La prevenzione torna al centro della vita dei quartieri e lo fa con una giornata interamente dedicata alla salute delle donne.
Oggi a Catania, nella Chiesa Madre di Cibali in via Valdisavoia, nuova tappa di “Facciamo prevenzione ritorna a Catania”, iniziativa dedicata allo screening del carcinoma mammario che ha coinvolto decine di cittadine del territorio.
L’iniziativa è stata promossa congiuntamente dal III e dal IV Municipio del Comune di Catania, guidati rispettivamente dai presidenti Maria Spampinato e Rosario Cavallaro, con l’obiettivo di portare la prevenzione direttamente nei quartieri e avvicinare sempre più persone agli screening oncologici.

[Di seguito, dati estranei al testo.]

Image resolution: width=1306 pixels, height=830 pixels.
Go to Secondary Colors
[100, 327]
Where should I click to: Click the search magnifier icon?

Durante la giornata sono state eseguite 59 ecografie mammarie gratuite, rivolte a donne di età compresa tra i 19 e gli 83 anni. Numeri che raccontano non solo l’attenzione verso la prevenzione, ma anche la forte partecipazione della comunità locale.

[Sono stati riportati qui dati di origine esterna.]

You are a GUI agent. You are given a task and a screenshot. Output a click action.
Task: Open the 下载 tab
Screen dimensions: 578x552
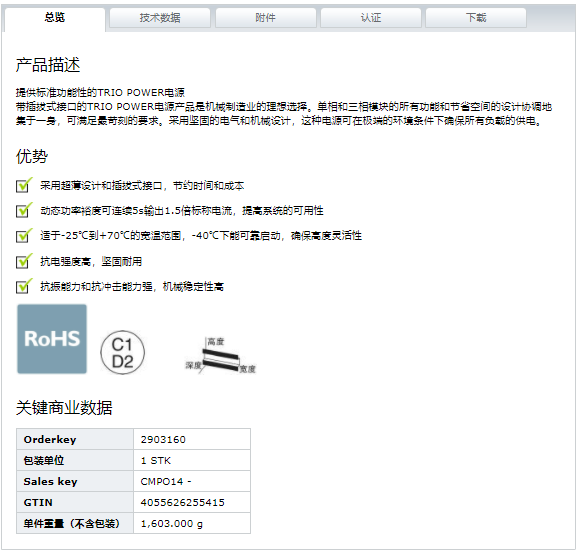coord(476,18)
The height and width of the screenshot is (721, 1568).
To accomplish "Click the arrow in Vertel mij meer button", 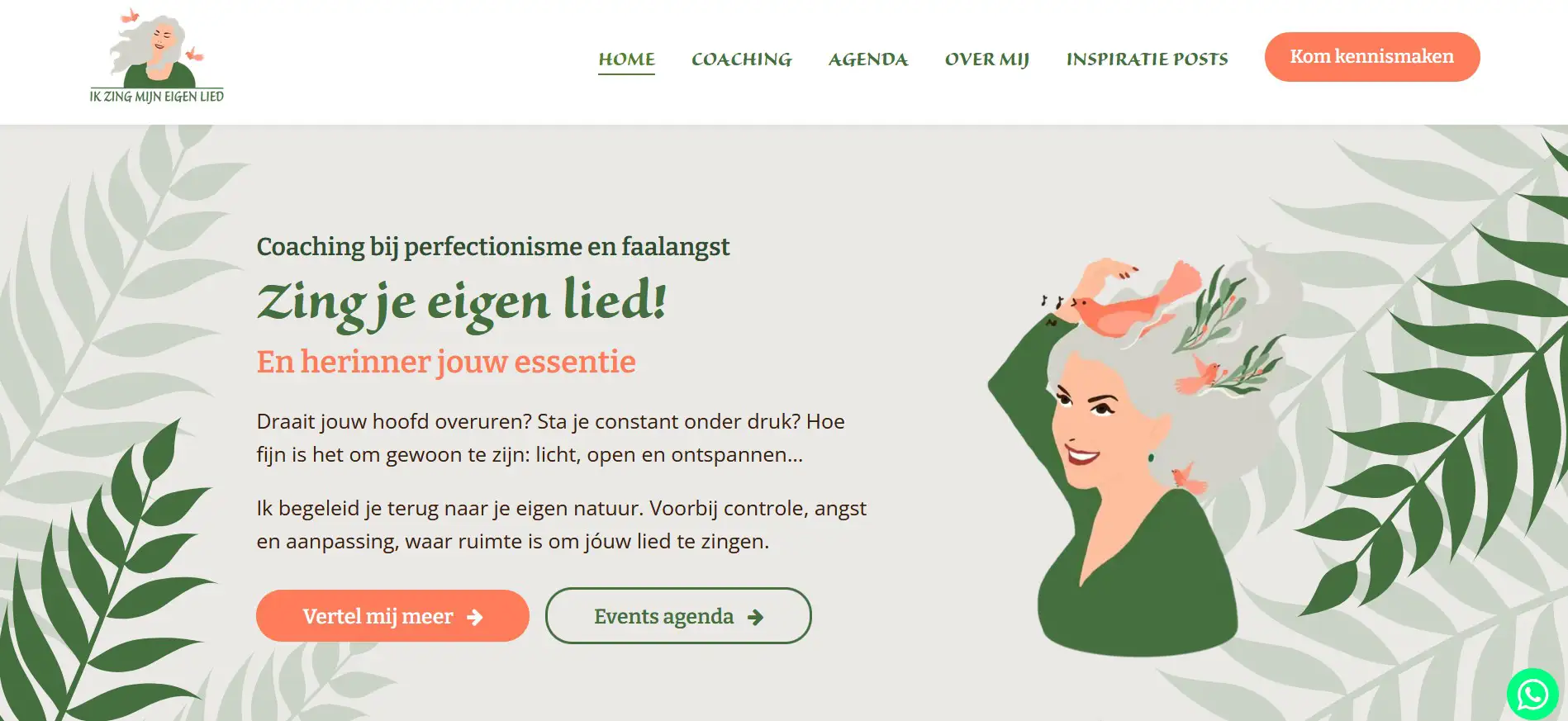I will (x=475, y=617).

L’evento nasce da un’idea del dott. Alessandro Belvedere, ecografista multidisciplinare e dirigente medico di primo livello presso il Pronto Soccorso del Policlinico, insieme a Bruno Brucchieri, consigliere comunale e componente della Commissione Sanità del Comune di Catania.

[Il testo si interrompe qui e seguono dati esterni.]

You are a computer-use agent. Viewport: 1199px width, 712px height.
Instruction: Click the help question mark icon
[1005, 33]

Determinante anche il coinvolgimento dell’associazione “La Kasbah di Cibali”, realtà impegnata nella valorizzazione sociale e culturale del quartiere, che ha collaborato all’organizzazione dell’iniziativa contribuendo a creare un forte legame tra istituzioni, volontariato e cittadini.
Portare la prevenzione nei quartieri significa abbattere barriere culturali e logistiche. Significa ricordare che la diagnosi precoce può salvare la vita.
Ed è proprio questo il messaggio che arriva dalla giornata di oggi: la prevenzione funziona quando diventa accessibile, vicina e condivisa con la comunità.